Details of initial convergence towards typical set in Hamiltonian Monte Carlo

After reading the introductory HMC paper, I’m confused about the initial warm-up phase. What exactly is happening there?

I’m especially interested in the mathematical details behind

a) The chain rapidly approaching the typical set, and

b) warm-up stopping criteria, i.e. how the chain knows that it got close enough to the typical set and can start leapfrogging now.

Thank you

There are a lot of mathematical details here.

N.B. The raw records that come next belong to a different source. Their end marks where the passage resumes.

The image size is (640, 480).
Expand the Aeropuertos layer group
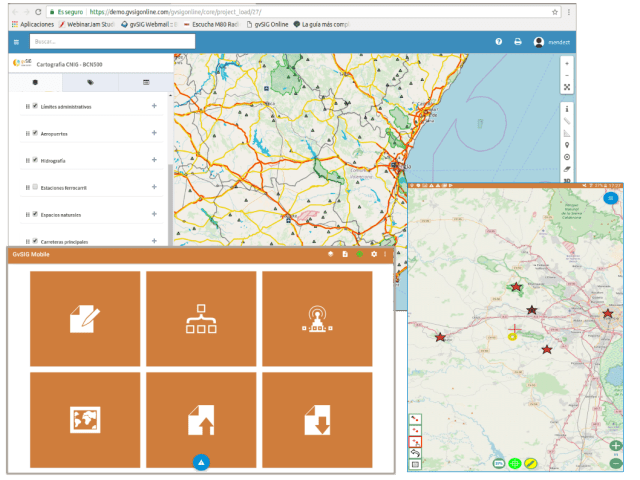coord(154,132)
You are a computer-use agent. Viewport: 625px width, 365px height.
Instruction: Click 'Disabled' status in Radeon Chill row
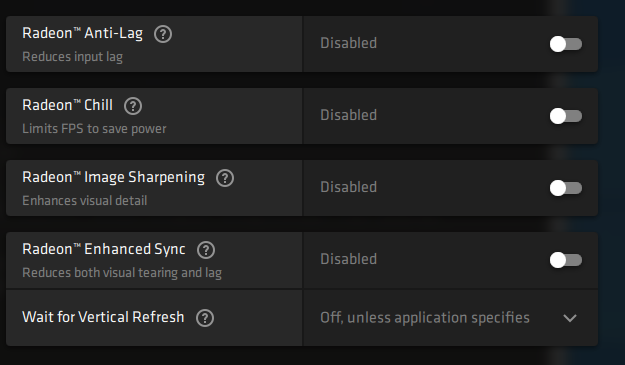pos(348,115)
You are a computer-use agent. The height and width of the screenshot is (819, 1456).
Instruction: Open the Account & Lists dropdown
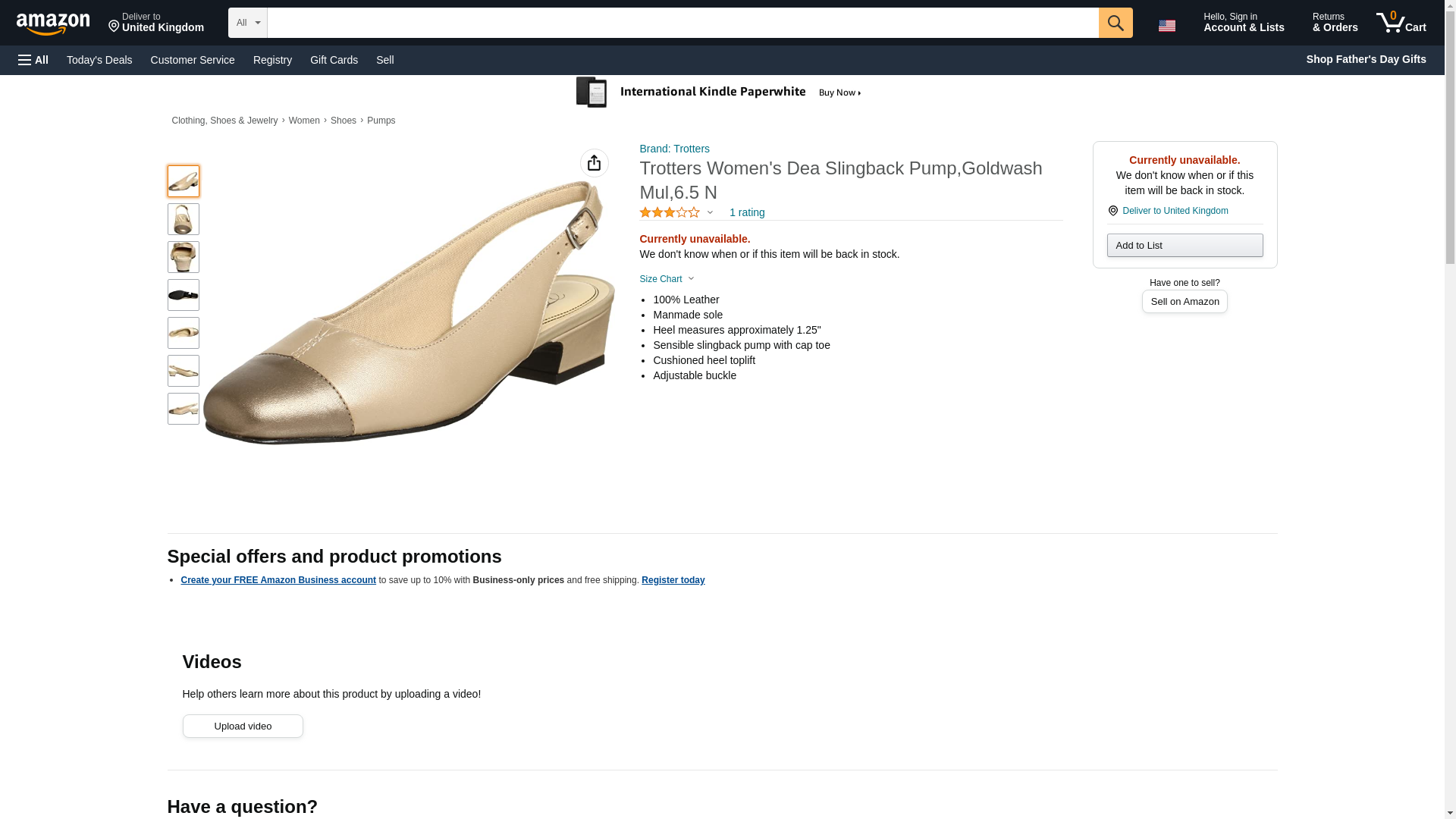(x=1243, y=23)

a) You want to look at convergence of MCMC to the stationary (aka equilibrium) distribution. There are lots of ways to measure that. In cases where you can prove geometric ergodicity, you get exponential decay in total variation distance (i.e., the maximum error in calculating an event probability). Another approach is to look at convergence of square error in expectations. You can also do this empirically by monitoring the trace plot of the log density function. When it asymptotes and then starts bouncing around, you’re there. I really like this paper for a good high-level and not too mathematically intense intro from Roberts and Rosenthal:

Section 3.4 covers geometric ergodicity. Since you asked for math, here are two papers about geometric ergodicity for HMC:

b) We don’t have warmup stopping criteria in Stan. We run HMC/NUTS and hence leapfrog, during warmup. By default, Phase I of warmup runs 75 iterations (when there are 1000 warmup iterations), because we’ve found that works well empirically. Sometimes it takes a little longer. It’d be better to control this somehow, but we haven’t tried yet.